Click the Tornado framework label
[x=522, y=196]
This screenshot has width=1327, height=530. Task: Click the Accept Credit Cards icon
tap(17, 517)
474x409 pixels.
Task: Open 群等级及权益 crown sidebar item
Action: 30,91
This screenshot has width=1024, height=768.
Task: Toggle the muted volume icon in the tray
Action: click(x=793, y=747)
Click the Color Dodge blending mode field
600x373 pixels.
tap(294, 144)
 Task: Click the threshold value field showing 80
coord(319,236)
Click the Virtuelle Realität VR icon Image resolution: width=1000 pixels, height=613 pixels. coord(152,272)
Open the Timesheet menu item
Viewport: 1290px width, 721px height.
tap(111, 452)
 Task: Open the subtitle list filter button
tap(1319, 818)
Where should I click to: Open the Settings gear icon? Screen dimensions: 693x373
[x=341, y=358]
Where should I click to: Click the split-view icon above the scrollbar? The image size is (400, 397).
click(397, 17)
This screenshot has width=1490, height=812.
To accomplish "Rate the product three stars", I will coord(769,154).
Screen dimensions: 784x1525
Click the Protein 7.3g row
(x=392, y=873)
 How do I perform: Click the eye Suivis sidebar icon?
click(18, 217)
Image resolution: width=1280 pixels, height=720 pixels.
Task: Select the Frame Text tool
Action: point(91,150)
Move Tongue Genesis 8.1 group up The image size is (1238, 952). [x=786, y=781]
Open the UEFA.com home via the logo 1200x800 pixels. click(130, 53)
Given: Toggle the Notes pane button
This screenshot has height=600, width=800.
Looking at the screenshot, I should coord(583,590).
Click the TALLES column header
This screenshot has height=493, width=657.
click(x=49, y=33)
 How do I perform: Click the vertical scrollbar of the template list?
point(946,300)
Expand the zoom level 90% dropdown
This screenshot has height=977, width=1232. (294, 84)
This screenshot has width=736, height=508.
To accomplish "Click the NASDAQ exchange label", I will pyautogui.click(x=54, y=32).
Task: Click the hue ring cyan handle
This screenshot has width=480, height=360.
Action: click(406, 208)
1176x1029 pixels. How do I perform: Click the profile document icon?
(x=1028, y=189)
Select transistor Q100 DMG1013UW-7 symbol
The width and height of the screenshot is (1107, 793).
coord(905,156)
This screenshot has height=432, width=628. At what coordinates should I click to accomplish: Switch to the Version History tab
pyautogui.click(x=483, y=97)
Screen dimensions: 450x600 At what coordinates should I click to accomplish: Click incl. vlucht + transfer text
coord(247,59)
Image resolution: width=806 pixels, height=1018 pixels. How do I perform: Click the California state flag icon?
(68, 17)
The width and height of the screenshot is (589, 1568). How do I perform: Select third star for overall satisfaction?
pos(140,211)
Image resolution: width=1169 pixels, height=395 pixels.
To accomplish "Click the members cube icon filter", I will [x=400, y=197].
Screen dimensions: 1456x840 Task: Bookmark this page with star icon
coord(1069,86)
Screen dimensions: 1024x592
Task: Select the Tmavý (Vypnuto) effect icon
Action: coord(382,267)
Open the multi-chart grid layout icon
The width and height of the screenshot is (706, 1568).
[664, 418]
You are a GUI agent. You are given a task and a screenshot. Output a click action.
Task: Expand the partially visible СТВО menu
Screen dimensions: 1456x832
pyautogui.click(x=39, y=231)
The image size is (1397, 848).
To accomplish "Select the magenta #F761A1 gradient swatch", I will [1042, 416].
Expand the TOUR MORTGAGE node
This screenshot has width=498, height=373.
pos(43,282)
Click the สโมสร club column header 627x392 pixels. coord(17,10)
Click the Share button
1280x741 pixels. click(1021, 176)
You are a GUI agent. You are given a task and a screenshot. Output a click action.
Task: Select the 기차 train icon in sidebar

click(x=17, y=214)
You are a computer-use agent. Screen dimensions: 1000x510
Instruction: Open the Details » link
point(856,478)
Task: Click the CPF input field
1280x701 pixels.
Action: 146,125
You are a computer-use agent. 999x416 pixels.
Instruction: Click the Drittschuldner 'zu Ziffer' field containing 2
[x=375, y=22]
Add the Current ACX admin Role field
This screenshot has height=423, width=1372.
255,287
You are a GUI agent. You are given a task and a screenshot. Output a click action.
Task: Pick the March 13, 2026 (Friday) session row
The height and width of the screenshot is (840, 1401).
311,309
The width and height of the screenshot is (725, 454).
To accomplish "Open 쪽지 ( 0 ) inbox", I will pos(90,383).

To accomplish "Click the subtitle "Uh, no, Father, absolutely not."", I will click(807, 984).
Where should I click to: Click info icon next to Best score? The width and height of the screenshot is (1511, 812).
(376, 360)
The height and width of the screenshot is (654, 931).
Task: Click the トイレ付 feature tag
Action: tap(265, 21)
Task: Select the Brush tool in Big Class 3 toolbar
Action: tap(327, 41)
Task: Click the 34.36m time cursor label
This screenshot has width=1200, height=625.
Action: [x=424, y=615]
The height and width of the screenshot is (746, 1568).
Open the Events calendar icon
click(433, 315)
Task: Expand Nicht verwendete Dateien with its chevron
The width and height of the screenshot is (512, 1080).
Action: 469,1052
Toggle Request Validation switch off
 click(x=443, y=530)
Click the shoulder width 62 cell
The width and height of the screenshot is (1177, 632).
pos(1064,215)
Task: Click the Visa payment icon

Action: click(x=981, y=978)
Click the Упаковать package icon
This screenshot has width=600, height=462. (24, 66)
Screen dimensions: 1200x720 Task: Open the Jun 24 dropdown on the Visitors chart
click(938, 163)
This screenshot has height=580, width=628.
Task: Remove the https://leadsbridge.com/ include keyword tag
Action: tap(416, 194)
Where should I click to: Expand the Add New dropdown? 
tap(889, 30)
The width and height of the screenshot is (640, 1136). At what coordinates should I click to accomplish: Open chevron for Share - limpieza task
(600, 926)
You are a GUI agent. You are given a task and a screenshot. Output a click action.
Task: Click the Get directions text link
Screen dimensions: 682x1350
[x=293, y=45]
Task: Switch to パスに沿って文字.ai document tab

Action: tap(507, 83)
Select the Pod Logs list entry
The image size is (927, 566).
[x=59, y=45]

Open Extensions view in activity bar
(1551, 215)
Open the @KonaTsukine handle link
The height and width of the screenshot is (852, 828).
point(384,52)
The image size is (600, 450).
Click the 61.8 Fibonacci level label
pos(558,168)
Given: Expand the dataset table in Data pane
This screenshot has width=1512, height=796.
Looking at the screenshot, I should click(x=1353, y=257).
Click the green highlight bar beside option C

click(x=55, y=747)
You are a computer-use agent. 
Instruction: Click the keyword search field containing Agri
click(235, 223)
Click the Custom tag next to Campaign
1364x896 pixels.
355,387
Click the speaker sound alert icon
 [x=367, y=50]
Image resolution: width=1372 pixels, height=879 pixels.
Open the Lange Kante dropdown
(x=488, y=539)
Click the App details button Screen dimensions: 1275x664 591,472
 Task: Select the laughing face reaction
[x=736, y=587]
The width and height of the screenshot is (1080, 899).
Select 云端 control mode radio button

-------

Report only the number of lines in the data above that contain "pane".

■ ANSWER BELOW
2